How do you find the equation of a plane in determined by say three or four points in $\mathbb{R}^4$?

In $\mathbb{R}^{3}$ we would use the cross product to find normal vector, but that doesn't apply in $\mathbb{R}^4$.

 

[HOI]

Exactly what do you mean by a "plane" in four dimensions? A two dimensional, flat, surface or a three dimensional, flat, subspace?

If you mean a two dimensional surface then it can be determined by three points. Calling the extra dimension "t", we can write the plane as x= Au+ Bv+ C, y= Du+ Ev+ F, z= Gu+ Hv+ I, t= Ju+ Kv+ L. That is, since it is two dimensional it can be written in terms of two parameters and since it is a plane those functions can be taken to be linear. Given three points, \(\displaystyle (x_1, y_1, z_1, t_1)\), \(\displaystyle (x_2, y_2, z_2, t_2)\) and \(\displaystyle (x_3, y_3, z_3, t_3)\), and taking parameters u and v such that the first point corresponds to u= 0, v= 0, the second to u= 1, v= 0, and the third to u= 0. v= 1 we have 12 linear equations
\(\displaystyle x_1= C\)
\(\displaystyle y_1= F\)
\(\displaystyle z_1= I\)
\(\displaystyle t_1= L\)
\(\displaystyle x_2= A+ C\)
\(\displaystyle y_2= D+ F\)
\(\displaystyle z_2= G+ I\)
\(\displaystyle t_2= J+ L\)
\(\displaystyle x_3= B+ C\)
\(\displaystyle y_3= E+ F\)
\(\displaystyle z_3= H+ I\)
\(\displaystyle t_3= K+ L\)
to solve for the 12 coefficients.

If you mean a three dimensional subspace of the four dimensional space you will need four points. A three dimensional subspace will require three parameters. Now we would write, in parametric equations
\(\displaystyle x= Au+ Bv+ Cw+ D\)
\(\displaystyle y= Eu+ Fv+ Gw+ H\)
\(\displaystyle z= Iu+ Jv+ Kw+ L\)
\(\displaystyle t= Mu+ Nv+ Ow+ P\).
Taking the four points to correspond to parameters u= v= w= 0; u= 1, v= w= 0; v= 1, u= w= 0; and w= 1, u= v= 0, we have a total of 16 linear equations to solve for the 16 coefficients.

 

[I like Serena]

How do you find the equation of a plane in determined by say three or four points in $\mathbb{R}^4$?

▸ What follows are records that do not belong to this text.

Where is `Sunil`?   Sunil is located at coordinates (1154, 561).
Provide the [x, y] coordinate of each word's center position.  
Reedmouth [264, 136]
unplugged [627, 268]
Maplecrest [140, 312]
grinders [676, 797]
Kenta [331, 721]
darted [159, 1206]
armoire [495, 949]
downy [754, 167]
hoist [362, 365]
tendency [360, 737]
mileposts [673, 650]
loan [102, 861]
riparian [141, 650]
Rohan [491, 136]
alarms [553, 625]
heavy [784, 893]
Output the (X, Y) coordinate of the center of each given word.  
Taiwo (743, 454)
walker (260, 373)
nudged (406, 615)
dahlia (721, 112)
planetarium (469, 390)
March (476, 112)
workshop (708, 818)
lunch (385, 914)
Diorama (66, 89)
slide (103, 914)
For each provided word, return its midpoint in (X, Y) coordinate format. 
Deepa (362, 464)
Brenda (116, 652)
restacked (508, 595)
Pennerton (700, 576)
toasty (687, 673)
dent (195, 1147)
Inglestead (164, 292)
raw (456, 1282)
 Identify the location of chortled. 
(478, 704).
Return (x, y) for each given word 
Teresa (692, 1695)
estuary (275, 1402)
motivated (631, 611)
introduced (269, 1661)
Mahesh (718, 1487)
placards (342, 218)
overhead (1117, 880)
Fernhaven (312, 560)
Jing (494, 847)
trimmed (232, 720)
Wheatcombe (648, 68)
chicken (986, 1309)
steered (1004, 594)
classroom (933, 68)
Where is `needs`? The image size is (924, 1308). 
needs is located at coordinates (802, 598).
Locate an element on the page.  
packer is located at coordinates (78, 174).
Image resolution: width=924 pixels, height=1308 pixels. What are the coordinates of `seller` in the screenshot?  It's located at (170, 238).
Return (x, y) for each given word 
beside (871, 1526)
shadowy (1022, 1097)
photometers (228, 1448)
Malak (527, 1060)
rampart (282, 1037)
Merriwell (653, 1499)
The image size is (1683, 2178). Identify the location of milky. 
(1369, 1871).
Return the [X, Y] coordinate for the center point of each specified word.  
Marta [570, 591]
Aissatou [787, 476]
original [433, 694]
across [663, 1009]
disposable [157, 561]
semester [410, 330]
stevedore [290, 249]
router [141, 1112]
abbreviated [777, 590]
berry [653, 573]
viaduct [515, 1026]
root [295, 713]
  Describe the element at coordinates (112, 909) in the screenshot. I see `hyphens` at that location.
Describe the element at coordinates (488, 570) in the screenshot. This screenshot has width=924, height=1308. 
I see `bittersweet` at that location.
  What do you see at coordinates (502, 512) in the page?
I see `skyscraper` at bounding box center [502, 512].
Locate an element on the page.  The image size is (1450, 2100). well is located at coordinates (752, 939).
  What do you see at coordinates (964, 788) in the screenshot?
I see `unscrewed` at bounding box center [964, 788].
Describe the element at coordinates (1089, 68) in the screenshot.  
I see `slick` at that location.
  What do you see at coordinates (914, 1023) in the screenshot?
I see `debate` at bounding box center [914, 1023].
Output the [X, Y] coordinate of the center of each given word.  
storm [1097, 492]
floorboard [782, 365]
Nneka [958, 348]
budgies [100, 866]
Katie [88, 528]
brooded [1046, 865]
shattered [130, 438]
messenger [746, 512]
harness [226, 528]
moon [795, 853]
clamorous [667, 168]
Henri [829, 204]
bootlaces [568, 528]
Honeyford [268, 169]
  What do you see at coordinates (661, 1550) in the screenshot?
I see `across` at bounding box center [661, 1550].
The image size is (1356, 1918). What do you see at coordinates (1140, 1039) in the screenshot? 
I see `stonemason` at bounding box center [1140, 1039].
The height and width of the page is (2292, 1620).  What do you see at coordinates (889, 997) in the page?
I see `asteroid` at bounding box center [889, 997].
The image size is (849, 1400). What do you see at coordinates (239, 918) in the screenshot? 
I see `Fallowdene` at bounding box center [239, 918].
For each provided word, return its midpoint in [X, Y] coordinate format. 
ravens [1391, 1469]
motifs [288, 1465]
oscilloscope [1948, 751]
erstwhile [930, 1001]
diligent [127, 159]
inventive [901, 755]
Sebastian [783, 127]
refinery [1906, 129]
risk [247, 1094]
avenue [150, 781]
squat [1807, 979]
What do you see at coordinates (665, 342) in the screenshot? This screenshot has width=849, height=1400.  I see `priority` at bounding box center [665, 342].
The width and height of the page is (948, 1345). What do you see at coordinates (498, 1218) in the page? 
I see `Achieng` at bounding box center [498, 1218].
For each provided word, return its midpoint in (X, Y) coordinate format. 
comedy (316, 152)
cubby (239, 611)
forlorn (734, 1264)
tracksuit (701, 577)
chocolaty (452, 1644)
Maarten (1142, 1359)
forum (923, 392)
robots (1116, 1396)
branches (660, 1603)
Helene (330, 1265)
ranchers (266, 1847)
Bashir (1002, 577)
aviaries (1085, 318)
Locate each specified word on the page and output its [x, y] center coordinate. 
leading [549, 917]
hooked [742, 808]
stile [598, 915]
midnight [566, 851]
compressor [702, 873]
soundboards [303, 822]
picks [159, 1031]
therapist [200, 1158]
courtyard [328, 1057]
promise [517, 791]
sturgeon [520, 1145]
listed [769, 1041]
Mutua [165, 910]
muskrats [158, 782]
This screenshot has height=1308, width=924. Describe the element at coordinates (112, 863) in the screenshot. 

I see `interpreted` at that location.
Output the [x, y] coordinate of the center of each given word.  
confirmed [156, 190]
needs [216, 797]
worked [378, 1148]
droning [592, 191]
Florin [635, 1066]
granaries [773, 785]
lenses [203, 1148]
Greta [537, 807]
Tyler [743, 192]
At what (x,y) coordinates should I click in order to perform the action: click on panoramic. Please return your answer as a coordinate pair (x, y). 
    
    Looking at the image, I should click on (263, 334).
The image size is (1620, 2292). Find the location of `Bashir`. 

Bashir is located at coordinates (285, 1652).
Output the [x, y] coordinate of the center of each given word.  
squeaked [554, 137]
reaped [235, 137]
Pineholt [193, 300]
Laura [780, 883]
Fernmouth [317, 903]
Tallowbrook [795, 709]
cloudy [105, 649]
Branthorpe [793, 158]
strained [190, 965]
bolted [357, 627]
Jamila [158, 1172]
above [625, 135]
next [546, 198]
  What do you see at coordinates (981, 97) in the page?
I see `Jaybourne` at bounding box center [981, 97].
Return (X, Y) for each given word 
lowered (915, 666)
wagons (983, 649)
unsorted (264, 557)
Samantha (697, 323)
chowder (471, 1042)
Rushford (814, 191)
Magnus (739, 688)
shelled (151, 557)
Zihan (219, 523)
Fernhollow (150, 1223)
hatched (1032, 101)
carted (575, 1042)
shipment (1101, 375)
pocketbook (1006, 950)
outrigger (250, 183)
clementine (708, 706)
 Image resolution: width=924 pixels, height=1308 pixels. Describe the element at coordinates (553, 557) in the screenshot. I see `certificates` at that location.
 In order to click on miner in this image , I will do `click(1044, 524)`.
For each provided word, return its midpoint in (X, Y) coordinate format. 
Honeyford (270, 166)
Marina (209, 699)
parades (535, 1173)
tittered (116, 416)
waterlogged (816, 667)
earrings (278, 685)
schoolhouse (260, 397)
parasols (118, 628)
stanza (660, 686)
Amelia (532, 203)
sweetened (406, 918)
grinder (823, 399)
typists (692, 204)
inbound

In $\mathbb{R}^{3}$ we would use the cross product to find normal vector, but that doesn't apply in $\mathbb{R}^4$.

Hi Rorschach,

There is a generalized cross product.
For 4 dimensions it is:
$$\mathbf n = \begin{vmatrix}a_1&a_2&a_3&a_4 \\ b_1&b_2&b_3&b_4 \\ c_1&c_2&c_3&c_4 \\ \mathbf e_1&\mathbf e_2&\mathbf e_3&\mathbf e_4\end{vmatrix} \tag 1$$
where $\mathbf e_i$ are the standard unit vectors, and where $|\cdot|$ denotes the determinant.
The result $\mathbf n$ is a vector that is perpendicular to $\mathbf a, \mathbf b$, and $\mathbf c$.

We can use it to find the equation of a hyperplane, which is a 3D plane in 4 dimensions.More generally, suppose $\mathbf v_1, ..., \mathbf v_k$ are the vectors that span a plane.
Then we can find the normal vectors by solving $\mathbf v_1 \cdot \mathbf n = 0, ..., \mathbf v_k \cdot \mathbf n = 0$.
Or in matrix notation:
$$\begin{bmatrix}\mathbf v_1 & ... & \mathbf v_k\end{bmatrix}^T\mathbf n = 0 \tag 2$$
We can solve it for instance with Gaussian elimination.